Ultimamente si parla tanto di alimentazione sostenibile, ma sappiamo davvero di cosa si tratta? E soprattutto siamo consapevoli di cosa compriamo quando andiamo a fare la spesa?

Secondo gli esperti, possiamo dire che le caratteristiche del cibo sostenibile sono: “prodotto a basso impatto ambientale, con un consumo di suolo e acqua molto scarso; prodotto con basse emissioni di carbonio e azoto; rispettoso degli ecosistemi e della biodiversità; attento ai bisogni locali e alla valorizzazione del territorio; sano dal punto di vista nutrizionale; economicamente accessibile a tutti”.

Ma in fin dei conti, al di là di tutte le belle parole, sappiamo davvero poco cosa vuol dire alimentarsi in modo sostenibile. Certo, abbiamo una vaga idea, ma niente più.

Nutrirsi in modo sostenibile non è solo mangiare meno carne e più cereali integrali e verdura, anche se certamente questo può aiutare. Visto che produrre cibo consuma suolo ed acqua nonché è potenziale fonte di inquinamento, la riduzione dello spreco alimentare è una sfida globale rilevante che può (e deve) aiutare ad affrontare la crescente domanda di cibo e a produrre alimenti sostenibili. Questi ultimi, al contempo, devono essere nutrienti e a sufficienza per tutti.

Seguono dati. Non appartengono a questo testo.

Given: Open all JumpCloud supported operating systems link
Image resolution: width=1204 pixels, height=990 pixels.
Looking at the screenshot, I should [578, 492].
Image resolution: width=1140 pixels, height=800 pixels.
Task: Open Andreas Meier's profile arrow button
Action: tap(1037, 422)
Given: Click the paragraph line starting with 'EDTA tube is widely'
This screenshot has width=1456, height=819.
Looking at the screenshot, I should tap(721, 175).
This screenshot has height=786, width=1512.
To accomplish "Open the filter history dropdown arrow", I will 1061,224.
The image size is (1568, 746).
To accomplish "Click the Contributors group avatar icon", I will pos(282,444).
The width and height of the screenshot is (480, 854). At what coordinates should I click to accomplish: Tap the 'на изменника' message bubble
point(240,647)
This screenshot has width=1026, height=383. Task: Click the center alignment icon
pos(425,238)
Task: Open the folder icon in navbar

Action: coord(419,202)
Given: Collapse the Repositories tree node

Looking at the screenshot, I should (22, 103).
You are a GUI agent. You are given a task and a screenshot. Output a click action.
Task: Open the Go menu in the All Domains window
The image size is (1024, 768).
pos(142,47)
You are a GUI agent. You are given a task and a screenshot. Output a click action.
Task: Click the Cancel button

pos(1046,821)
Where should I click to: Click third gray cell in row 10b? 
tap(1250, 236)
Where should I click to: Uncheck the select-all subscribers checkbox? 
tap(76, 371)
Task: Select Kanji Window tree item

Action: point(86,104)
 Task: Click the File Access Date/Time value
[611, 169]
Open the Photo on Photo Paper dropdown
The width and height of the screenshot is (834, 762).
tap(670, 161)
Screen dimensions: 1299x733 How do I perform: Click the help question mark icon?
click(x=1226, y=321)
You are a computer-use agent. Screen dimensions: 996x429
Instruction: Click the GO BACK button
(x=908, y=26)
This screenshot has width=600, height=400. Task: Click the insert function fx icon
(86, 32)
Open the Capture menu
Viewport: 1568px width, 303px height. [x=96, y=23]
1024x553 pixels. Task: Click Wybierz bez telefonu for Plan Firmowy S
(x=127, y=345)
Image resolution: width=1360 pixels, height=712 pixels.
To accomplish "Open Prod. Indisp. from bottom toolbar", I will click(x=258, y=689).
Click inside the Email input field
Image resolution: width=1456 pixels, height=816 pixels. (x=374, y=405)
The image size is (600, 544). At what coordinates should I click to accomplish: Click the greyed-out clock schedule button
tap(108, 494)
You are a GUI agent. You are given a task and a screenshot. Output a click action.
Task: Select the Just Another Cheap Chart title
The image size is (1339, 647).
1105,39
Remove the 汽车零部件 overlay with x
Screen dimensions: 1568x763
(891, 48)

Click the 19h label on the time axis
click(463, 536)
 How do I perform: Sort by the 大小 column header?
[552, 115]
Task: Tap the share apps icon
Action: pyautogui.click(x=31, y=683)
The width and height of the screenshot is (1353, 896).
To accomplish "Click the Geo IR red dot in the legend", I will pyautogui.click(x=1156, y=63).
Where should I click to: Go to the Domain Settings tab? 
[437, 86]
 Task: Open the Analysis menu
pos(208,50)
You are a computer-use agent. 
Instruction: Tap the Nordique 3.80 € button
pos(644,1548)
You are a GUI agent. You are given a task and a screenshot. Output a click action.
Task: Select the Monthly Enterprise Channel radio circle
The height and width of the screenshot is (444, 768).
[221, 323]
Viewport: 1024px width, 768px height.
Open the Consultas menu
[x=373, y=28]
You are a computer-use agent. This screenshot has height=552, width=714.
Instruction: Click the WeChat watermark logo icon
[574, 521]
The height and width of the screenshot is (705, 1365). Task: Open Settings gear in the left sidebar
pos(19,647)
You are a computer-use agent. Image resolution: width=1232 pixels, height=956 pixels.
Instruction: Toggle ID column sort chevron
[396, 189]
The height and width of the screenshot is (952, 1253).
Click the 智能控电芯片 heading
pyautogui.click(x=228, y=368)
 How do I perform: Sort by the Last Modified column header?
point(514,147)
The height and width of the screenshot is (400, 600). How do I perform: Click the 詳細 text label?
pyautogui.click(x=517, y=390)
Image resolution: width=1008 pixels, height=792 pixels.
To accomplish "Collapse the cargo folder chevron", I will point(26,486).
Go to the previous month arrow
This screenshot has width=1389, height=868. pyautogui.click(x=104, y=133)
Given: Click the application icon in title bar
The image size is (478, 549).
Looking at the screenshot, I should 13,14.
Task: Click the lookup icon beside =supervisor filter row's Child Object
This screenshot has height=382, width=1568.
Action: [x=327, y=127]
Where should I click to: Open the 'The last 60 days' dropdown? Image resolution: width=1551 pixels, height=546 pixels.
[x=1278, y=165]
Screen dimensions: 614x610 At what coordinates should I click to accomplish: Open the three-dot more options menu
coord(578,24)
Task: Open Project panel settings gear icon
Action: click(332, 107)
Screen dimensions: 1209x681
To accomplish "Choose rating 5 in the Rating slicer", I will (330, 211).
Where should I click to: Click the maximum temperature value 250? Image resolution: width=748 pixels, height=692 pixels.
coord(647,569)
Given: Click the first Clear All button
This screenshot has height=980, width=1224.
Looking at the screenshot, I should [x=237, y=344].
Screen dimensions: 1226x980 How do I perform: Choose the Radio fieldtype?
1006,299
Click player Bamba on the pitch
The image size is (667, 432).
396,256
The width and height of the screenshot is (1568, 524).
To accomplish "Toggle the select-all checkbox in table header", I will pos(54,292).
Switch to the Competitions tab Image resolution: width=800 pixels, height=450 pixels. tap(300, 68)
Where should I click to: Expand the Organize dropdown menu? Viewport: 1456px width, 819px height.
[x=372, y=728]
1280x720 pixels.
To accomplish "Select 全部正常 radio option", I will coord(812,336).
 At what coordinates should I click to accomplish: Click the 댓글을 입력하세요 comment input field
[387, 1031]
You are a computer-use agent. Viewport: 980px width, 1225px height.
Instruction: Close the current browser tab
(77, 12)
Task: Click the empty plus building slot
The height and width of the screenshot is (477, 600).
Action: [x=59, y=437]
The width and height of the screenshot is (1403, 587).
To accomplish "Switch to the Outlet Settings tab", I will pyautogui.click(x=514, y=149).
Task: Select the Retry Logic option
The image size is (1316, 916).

L’alimentazione sostenibile si basa su tre criteri fondamentali come: consumare meno cibo, eliminare o perlomeno diminuire gli sprechi alimentari e consumare meno nutrienti di origine animale e più di origine vegetale.

Sappiamo che esistono Paesi ricchi che consumano tanto, troppo, cibo e Paesi poveri che invece non hanno molta disponibilità di generi alimentari, con la conseguenza che numerose persone sono denutrite o nutrite male. Rendere il mondo un po’ più equo da questo punto di vista potrebbe essere un primo passo verso la sostenibilità.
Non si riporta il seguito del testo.